Comme Marine Le Pen, le candidat LREM met l'accent sur le nucléaire. Sa volonté est de construire six nouveaux EPR, voire 14 dans un horizon plus lointain. Mais la ressemblance avec le programme de la candidate d'extrême droite s'arrête là. Car le président-candidat mise également énormément sur les éoliennes en mer et le développement du solaire, deux énergies totalement boudées par Marine Le Pen. Ses mesures concernant l'efficacité énergétique des bâtiments, levier majeur de la réduction des émissions de gaz à effet de serre (GES) en France, semblent en revanche plus modestes que dans son précédent programme. Analyse.
À retenir
Neutralité carbone en 2050.La loi Énergie Climat, votée en 2019, engage la France à atteindre la neutralité carbone en 2050, soit une division par 6 des émissions de gaz à effet de serre sur son sol par rapport à 1990. Or, la production et la consommation de l'énergie sont les principaux contributeurs d'émissions de CO2, et notamment les hydrocarbures, qui fournissent plus de 60% de l'énergie finale. L'électricité représente pour sa part moins de 30% de l'énergie consommée en France.

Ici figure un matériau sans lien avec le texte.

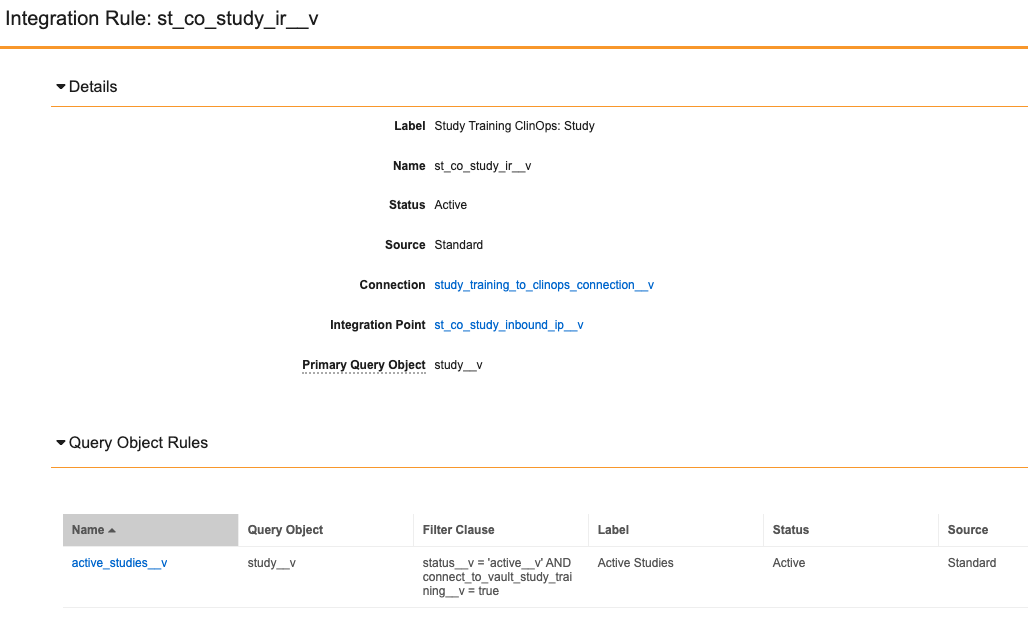Open the active_studies__v rule link
Image resolution: width=1028 pixels, height=618 pixels.
click(x=119, y=563)
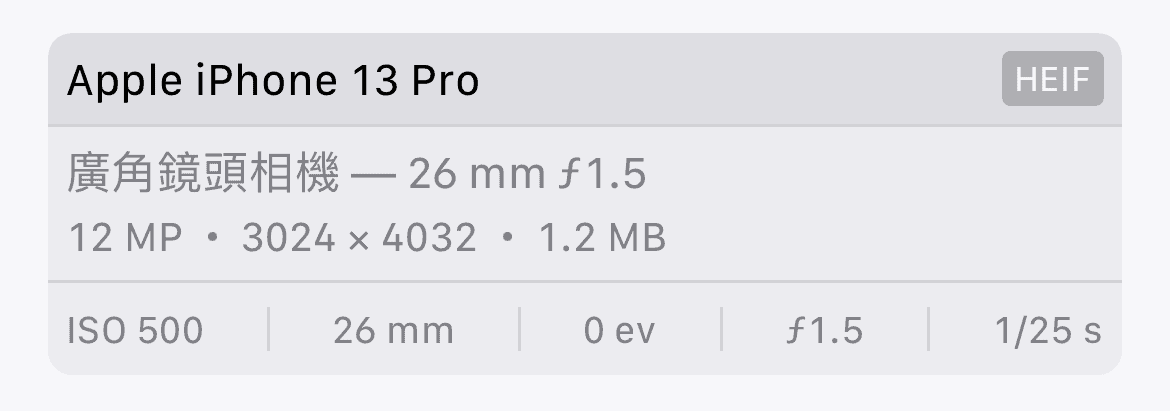Select the 1.2 MB file size

(x=602, y=239)
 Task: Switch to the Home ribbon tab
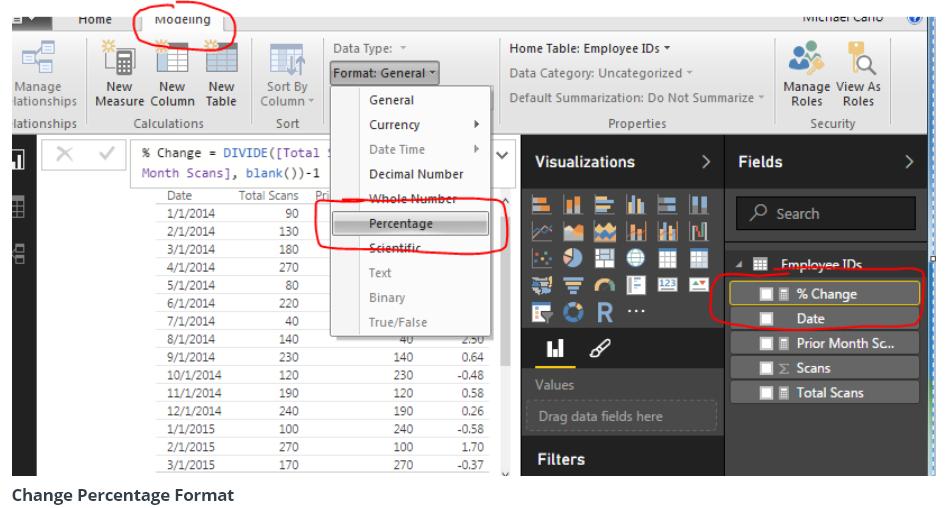95,19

Une électricité peu carbonée.La France dispose d'un atout de taille : son électricité est déjà très largement décarbonée grâce au nucléaire. L'atome répond à environ 65% des besoins électriques en moyenne. Si la loi impose également de réduire la part du nucléaire à 50% du mix énergétique d'ici à 2035, les deux candidats ont annoncé qu'ils reviendront sur cette obligation. L'enjeu pour les années à venir se situe à la fois dans le renouvellement du parc de production vieillissant, soit par la construction de nouveaux réacteurs atomiques, soit par l'installation de sources d'énergie renouvelable (éolien, solaire et hydraulique notamment), soit par les deux.

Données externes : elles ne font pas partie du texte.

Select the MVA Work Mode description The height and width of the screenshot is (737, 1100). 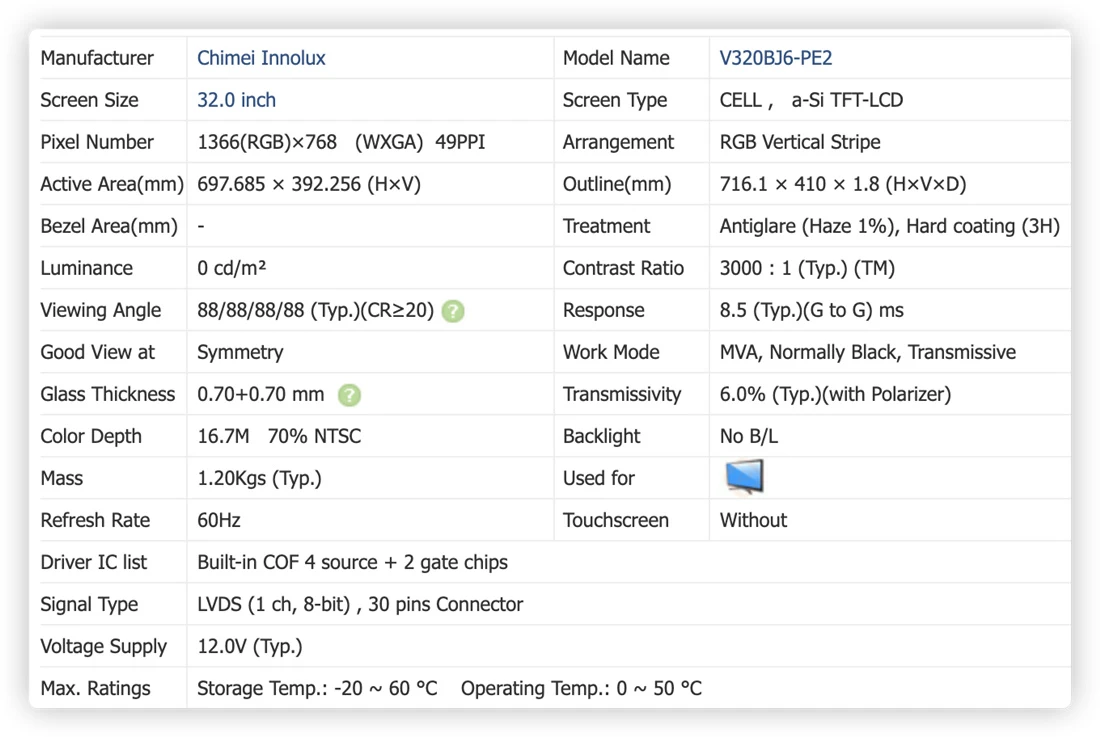coord(867,352)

Rattraper le retard.Le cadre légal impose également de réduire les sources d'énergie carbonée (chauffages au fioul, carburants fossiles). La programmation pluriannuelle de l'énergie (PPE) votée en 2020 exige une baisse de 35% en 2028 par rapport à 2012. Alors que la France accuse déjà un lourd retard en la matière, elle devra se doter d'une nouvelle PPE dès 2023, qui fixera un cadre pour le déploiement futur des énergies bas carbone.